Ancien journaliste, Gérard Deltell était déjà un improbable politicien. Et un chef de parti totalement inattendu.   Deltell est probablement le plus fédéraliste de tous les élus à l'Assemblée nationale, Jean Charest inclus. Le plus conservateur aussi; la rebuffade du Québec à Stephen Harper, le 2 mai, lui est restée dans la gorge.

À la fin juin, le chef de l'ADQ est monté à Montréal dans sa grosse Chrysler pour se rendre à Outremont, chez François Legault, l'ancien ministre péquiste. L'adéquiste était terrorisé à l'idée d'être vu dans un endroit public avec Legault.
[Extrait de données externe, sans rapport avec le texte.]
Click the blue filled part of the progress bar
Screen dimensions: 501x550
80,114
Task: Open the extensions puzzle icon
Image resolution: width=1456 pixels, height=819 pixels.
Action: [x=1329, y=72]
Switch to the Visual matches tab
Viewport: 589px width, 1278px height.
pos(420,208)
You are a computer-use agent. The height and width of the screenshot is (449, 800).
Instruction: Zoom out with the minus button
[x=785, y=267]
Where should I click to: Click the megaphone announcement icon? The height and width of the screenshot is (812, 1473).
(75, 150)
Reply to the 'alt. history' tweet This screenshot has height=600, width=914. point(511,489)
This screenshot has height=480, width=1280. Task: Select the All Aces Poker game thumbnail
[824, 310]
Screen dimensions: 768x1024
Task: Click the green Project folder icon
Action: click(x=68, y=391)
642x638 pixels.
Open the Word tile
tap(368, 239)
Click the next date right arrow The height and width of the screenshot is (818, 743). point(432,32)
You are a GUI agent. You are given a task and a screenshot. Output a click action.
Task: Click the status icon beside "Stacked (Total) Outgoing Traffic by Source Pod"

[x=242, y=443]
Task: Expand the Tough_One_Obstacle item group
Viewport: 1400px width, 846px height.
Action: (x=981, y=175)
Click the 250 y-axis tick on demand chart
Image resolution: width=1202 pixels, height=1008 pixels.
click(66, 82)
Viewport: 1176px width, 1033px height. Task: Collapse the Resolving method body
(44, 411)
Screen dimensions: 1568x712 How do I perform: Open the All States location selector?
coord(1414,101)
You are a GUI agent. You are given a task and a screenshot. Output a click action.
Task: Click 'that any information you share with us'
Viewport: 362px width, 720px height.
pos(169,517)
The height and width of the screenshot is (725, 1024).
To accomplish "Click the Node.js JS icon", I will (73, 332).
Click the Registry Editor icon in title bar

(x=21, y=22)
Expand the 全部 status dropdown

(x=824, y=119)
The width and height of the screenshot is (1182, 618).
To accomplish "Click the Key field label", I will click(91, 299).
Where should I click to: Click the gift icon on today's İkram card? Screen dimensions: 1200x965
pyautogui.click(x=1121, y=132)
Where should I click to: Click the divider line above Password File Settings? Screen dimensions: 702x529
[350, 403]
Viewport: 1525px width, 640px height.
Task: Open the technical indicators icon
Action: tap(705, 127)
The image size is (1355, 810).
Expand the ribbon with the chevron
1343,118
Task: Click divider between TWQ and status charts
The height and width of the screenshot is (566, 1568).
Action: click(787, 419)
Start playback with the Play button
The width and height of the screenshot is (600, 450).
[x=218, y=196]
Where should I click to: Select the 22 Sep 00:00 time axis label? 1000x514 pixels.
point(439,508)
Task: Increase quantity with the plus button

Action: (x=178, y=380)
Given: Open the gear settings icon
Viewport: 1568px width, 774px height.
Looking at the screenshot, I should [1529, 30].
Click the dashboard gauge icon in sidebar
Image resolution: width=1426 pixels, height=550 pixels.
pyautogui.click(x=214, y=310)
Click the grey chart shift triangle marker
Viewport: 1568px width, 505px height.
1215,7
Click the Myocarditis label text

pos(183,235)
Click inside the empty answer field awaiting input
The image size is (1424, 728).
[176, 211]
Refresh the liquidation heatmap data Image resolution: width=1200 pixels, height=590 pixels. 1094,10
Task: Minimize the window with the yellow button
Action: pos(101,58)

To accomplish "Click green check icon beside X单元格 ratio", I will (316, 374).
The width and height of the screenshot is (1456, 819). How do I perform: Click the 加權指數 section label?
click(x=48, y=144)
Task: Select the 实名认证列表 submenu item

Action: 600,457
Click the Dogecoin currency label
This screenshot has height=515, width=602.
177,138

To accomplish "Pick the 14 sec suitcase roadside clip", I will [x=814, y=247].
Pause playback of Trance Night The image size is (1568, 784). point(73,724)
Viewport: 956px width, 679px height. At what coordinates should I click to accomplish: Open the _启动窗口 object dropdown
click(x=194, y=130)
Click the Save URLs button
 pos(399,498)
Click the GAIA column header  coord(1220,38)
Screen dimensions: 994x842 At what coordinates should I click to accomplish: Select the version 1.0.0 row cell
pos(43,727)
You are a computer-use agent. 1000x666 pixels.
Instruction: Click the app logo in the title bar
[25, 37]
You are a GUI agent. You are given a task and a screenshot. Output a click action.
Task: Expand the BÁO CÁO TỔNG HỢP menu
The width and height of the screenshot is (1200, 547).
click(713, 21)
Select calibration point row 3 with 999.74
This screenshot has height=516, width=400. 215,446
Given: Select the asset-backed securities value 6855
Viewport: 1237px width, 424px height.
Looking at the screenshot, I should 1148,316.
Deltell l'avait bien connu au Parlement: un souverainiste pure laine, le plus impatient des indépendantistes au PQ.  

Six mois plus tard, et deux jours après avoir subi une raclée magistrale dans Bonaventure, Deltell revoit Legault, cette fois avec tous ses députés. La «prise de contrôle» est consommée dans le condo de François Bonnardel qui, depuis longtemps, sait que sa réélection dans Shefford passe obligatoirement par un changement d'allégeance. Mais Deltell se demande encore s'il ne sera pas, aux yeux de l'Histoire, le fossoyeur de son parti. En 1968, le Ralliement national avait fusionné avec le Mouvement souveraineté-association pour former le Parti québécois, mais qui se souvient de son chef, Gilles Grégoire?  

L'ancien créditiste avait tout au moins choisi le nom du PQ, au grand dam de René Lévesque - l'adéquiste n'a même pas pu greffer «démocratique» à l'étiquette de son nouveau parti, lui qui voulait qu'on y retrouve «l'ADN» du parti de Mario Dumont...

La fusion ADQ-Coalition avenir Québec a été annoncée mardi dernier. Dans les coulisses, on savait depuis longtemps que ce serait chose faite «avant le 15 décembre». Deltell avait déjà en poche ses billets d'avion «depuis six mois» pour partir jeudi, confie-t-on à l'ADQ. Seule surprise, le parti, qui devait s'appuyer sur 13 000 membres selon ses officiers, n'en compte en réalité que 2500! Mais Legault reste de glace: les suffrages obtenus en décembre 2008 assurent tout de même à la CAQ des recettes annuelles de 780 000$ en fonds publics.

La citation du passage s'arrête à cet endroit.